### What to work on
Could you copy each line of the listing below that has the word "Bristol"?

### Dataset excerpts
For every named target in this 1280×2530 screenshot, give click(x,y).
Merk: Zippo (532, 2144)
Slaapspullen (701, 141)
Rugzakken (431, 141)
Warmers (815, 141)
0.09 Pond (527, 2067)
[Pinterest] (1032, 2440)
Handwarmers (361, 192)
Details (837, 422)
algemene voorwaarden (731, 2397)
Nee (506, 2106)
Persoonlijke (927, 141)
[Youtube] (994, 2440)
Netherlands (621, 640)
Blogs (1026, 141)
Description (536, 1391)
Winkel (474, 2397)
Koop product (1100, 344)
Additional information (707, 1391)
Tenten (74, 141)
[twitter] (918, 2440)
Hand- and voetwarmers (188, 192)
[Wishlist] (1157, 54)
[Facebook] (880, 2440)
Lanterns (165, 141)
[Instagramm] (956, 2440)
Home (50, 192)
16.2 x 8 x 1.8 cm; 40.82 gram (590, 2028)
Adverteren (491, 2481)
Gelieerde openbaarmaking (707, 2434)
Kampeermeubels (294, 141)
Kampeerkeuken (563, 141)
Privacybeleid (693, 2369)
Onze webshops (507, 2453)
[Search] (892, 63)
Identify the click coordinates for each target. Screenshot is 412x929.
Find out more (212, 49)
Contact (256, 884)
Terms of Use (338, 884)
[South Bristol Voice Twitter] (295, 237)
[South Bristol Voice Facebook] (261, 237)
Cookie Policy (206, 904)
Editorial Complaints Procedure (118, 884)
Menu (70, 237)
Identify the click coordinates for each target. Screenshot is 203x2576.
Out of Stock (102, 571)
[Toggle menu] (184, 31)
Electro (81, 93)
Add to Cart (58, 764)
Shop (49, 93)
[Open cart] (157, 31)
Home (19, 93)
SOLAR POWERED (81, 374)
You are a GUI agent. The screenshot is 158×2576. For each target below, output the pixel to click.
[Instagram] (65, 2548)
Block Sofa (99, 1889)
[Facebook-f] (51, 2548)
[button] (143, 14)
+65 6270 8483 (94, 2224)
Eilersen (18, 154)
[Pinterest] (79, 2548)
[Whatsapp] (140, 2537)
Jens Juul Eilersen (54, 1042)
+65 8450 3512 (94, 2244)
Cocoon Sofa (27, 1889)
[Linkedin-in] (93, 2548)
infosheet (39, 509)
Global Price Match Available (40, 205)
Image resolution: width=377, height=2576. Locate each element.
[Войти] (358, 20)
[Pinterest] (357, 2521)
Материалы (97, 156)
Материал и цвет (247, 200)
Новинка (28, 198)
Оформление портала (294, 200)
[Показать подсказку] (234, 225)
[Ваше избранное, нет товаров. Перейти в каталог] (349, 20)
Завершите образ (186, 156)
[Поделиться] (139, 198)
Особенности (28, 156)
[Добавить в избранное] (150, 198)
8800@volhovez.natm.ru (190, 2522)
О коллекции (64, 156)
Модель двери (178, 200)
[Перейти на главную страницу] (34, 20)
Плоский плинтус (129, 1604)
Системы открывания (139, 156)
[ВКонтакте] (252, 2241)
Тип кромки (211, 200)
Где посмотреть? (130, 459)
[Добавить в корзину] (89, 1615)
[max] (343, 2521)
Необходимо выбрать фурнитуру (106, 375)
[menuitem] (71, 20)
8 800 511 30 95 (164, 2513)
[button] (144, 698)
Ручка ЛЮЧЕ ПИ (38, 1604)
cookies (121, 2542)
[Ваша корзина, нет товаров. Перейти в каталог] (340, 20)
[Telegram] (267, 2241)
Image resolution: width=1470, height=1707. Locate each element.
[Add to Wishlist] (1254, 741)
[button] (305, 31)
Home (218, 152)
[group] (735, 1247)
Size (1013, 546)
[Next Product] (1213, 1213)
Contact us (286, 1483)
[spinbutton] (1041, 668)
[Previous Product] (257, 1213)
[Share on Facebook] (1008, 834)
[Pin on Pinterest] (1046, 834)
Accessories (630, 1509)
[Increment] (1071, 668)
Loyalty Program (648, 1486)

### Reply
[South Bristol Voice Twitter] (295, 237)
[South Bristol Voice Facebook] (261, 237)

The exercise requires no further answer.